Next morning Rudolph Musgrave found the world no longer an impassioned place, but simply a familiar habitation,—no longer the wrestling-ground of big emotions, indeed, but undoubtedly a spot, whatever were its other pretensions to praise, wherein one was at home. He breakfasted on ham and eggs, in a state of tolerable equanimity; and mildly wondered at himself for doing it.
The colonel was deep in a heraldic design and was whistling through his teeth when Patricia came into the Library. He looked up, with the outlines of a frown vanishing like pencilings under the india-rubber of professional courtesy,—for he was denoting or at the moment, which is fussy work, as it consists exclusively of dots.
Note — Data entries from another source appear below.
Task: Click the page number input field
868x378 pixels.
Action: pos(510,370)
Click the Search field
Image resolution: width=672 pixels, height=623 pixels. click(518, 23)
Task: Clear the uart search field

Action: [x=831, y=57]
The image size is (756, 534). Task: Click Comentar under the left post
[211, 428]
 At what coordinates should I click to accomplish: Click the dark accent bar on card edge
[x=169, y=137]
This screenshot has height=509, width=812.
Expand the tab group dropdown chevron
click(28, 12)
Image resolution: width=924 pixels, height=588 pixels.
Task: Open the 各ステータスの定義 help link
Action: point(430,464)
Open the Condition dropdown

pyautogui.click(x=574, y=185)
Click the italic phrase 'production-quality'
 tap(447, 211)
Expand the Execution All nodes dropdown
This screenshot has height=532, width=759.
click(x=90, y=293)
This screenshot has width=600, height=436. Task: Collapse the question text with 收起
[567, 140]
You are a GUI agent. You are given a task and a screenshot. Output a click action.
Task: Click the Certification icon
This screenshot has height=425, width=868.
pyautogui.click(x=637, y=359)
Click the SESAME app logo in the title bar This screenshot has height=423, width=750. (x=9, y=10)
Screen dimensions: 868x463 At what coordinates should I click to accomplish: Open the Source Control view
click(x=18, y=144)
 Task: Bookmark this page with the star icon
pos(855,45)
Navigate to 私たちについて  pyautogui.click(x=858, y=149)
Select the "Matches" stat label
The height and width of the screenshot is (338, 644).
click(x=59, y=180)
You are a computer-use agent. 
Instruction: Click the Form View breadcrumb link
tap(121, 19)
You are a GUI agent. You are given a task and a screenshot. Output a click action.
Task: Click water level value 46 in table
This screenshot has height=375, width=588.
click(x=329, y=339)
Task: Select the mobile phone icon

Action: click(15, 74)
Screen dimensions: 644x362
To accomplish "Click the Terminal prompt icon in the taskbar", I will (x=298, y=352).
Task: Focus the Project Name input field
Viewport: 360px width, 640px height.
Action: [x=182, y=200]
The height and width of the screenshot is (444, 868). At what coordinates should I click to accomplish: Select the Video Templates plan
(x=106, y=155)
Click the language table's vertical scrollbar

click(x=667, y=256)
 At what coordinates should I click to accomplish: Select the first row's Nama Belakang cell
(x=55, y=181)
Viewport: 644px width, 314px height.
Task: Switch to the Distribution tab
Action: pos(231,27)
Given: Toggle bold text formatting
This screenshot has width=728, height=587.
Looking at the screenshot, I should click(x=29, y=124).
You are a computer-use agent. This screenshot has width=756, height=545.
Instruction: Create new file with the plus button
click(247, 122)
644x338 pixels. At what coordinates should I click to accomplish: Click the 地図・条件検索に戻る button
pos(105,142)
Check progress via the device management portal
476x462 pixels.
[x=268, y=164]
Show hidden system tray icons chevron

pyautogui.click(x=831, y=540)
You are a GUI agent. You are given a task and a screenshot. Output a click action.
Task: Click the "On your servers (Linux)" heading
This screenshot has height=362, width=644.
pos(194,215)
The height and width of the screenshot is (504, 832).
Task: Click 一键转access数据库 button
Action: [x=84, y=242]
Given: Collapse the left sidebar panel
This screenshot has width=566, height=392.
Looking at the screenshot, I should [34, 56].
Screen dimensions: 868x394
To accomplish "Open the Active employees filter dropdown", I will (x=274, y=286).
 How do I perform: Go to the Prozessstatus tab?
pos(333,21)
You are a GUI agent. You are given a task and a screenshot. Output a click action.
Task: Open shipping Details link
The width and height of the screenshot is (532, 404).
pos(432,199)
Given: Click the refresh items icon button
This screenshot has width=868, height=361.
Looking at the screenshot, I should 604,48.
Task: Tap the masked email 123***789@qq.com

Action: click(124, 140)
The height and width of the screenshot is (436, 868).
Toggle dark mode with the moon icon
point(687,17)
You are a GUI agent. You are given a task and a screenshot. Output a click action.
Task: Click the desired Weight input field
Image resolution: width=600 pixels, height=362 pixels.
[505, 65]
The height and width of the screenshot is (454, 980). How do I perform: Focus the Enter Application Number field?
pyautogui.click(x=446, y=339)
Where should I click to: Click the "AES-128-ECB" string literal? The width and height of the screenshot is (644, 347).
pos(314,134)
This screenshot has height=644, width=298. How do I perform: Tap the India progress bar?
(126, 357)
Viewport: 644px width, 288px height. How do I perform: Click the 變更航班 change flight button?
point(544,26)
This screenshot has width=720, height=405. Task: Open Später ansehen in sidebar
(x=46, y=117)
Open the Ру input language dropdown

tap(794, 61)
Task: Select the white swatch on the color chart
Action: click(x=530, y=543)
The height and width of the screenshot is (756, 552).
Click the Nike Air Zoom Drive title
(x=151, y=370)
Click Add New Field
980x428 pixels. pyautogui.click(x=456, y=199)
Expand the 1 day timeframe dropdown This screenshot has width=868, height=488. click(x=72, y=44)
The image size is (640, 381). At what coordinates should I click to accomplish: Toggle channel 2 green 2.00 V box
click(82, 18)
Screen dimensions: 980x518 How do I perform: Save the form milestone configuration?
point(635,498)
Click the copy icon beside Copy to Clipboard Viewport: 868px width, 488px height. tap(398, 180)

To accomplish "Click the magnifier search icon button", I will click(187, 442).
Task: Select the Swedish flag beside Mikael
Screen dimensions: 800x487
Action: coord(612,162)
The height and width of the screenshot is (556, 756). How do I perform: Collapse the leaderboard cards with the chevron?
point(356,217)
Then his chair scraped audibly upon the floor as he pushed it from him. It occurred to Rudolph Musgrave after an interval that he was still half-way between sitting and standing, and that his mouth was open….
He could hear a huckster outside on Regis Avenue. The colonel never forgot the man was crying "Fresh oranges!"
"He kissed me, Olaf. Yes, I let him kiss me, even after he had asked me if he could. No sensible girl would ever do that, of course. And then I knew—"
Patricia was horribly frightened.
"And afterwards the jackass-fool made matters worse by calling me 'his darling.' There is no more hateful word in the English language than 'darling.' It sounds like castor-oil tastes, or a snail looks after you have put salt on him."
The colonel deliberated this information; and he appeared to understand.
"So Parkinson has gone the way of Pevensey,—. and of I wonder how many others? Well, may Heaven be very gracious to us both!" he said. "For I am going to do it."
Then composedly he took up the telephone upon his desk and called Roger
Stapylton.
"I want you to come at once to Dr. Rabbet's,—yes, the rectory, next door to St. Luke's. Patricia and I are to be married there in half an hour. We are on our way to the City Hall to get the license now…. No, she might change her mind again, you see…. I have not the least notion how it happened. I don't care…. Then you will have to be rude to him or else not see your only daughter married…. Kindly permit me to repeat, sir, that I don't care about that or anything else. And for the rest, Patricia was twenty-one last December."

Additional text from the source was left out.